THE INPUT START

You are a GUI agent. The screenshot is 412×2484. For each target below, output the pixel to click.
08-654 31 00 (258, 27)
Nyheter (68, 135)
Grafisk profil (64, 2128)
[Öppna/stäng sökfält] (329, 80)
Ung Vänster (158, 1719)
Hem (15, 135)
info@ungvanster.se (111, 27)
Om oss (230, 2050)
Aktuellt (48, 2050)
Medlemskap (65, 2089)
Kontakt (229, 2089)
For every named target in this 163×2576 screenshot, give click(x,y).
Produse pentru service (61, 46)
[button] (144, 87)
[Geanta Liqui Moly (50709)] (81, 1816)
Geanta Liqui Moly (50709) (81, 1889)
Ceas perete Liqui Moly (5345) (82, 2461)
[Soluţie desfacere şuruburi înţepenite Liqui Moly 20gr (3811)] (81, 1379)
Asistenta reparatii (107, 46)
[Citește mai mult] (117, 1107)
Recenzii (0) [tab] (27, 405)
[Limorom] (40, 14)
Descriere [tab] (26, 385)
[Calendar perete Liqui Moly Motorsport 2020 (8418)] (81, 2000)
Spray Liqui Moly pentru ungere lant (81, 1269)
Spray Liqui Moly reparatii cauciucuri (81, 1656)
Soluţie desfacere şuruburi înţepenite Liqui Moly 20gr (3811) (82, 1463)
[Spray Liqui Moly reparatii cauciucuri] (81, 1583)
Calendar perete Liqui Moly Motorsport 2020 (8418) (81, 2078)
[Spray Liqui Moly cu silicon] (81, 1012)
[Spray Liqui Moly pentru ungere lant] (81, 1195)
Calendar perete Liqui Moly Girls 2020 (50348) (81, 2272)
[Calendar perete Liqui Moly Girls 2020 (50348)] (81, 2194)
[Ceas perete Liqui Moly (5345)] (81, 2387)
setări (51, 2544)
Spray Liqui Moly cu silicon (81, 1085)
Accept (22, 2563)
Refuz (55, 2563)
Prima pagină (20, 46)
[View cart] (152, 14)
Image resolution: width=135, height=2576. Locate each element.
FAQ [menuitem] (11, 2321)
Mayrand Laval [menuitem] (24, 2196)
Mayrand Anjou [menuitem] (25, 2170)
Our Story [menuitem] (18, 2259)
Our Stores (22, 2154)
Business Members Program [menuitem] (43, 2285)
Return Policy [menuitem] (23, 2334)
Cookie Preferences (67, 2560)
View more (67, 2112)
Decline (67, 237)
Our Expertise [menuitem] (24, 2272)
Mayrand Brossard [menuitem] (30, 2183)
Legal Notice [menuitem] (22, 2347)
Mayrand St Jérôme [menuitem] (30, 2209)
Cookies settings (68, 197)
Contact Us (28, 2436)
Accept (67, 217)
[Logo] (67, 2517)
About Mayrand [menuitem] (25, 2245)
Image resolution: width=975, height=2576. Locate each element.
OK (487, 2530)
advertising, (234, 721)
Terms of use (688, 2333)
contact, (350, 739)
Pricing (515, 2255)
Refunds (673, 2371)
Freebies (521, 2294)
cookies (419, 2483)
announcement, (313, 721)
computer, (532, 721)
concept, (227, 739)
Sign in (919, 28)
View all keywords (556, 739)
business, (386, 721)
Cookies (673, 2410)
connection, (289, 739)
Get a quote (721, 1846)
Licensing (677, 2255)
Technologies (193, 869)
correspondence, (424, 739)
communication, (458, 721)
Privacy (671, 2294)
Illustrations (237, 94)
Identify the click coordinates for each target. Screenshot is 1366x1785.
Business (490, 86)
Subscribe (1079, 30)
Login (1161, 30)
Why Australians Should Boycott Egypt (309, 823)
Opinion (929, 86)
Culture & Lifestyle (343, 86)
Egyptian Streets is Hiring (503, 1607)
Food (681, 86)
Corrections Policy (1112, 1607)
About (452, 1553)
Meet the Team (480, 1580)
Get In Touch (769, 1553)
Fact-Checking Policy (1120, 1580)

THE INPUT END

■ WORK TASK ■
Find the line with "Cookies (673, 2410)" in the listing above, then write out that line and each remaining line exactly, with no other text.

■ RESULT BELOW ■
Cookies (673, 2410)
connection, (289, 739)
Get a quote (721, 1846)
Licensing (677, 2255)
Technologies (193, 869)
correspondence, (424, 739)
communication, (458, 721)
Privacy (671, 2294)
Illustrations (237, 94)
Identify the click coordinates for each target. Screenshot is 1366x1785.
Business (490, 86)
Subscribe (1079, 30)
Login (1161, 30)
Why Australians Should Boycott Egypt (309, 823)
Opinion (929, 86)
Culture & Lifestyle (343, 86)
Egyptian Streets is Hiring (503, 1607)
Food (681, 86)
Corrections Policy (1112, 1607)
About (452, 1553)
Meet the Team (480, 1580)
Get In Touch (769, 1553)
Fact-Checking Policy (1120, 1580)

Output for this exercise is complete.